**Given data:**
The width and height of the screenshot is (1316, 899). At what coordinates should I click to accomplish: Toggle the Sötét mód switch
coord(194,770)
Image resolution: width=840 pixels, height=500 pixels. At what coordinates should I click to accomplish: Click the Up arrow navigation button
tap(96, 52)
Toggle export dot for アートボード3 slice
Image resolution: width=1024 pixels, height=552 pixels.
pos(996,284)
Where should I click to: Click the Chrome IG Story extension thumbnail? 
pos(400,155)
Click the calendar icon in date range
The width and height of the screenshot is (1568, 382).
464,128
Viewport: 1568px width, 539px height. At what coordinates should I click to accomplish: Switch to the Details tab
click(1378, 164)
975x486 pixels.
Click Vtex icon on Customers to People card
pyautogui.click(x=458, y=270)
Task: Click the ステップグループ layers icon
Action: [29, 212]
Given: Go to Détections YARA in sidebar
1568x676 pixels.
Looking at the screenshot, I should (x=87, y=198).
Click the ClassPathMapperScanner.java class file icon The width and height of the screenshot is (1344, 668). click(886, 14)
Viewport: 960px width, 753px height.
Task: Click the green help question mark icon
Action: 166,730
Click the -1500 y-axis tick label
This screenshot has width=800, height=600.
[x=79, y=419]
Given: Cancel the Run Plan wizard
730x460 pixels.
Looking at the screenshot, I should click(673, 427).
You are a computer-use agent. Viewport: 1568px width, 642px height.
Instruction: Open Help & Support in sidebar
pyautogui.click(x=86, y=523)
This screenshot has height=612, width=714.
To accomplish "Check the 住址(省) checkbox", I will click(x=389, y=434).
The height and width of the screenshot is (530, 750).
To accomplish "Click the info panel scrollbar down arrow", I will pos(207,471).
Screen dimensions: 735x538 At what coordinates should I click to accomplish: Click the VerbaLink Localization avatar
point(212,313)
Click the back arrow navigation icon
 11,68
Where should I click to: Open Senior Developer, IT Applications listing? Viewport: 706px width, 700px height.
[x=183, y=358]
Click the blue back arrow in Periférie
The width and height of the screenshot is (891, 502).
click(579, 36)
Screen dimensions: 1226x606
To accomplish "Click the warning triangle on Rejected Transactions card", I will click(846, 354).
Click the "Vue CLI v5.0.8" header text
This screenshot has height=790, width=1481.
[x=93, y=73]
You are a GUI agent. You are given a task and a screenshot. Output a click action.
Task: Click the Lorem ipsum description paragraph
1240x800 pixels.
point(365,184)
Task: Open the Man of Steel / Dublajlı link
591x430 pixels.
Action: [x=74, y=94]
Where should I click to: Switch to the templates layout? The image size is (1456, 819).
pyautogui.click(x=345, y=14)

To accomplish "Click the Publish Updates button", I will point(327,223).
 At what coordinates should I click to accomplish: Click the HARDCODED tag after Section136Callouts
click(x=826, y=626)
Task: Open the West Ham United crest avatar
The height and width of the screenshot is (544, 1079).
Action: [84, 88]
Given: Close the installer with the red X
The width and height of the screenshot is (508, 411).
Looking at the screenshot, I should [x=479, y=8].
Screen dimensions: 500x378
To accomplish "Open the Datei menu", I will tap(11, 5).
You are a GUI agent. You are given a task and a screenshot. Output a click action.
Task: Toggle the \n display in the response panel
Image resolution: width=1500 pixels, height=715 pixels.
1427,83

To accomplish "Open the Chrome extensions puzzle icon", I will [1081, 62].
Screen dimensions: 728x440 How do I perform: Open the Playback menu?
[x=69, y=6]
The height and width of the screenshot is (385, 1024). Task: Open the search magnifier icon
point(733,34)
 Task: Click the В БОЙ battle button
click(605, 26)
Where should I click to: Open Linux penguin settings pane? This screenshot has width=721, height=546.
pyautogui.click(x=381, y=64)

**What the exercise asks:** If a line in the material holds the string "panel", count it, then state the number of such lines and nothing else.

**Task response:** 2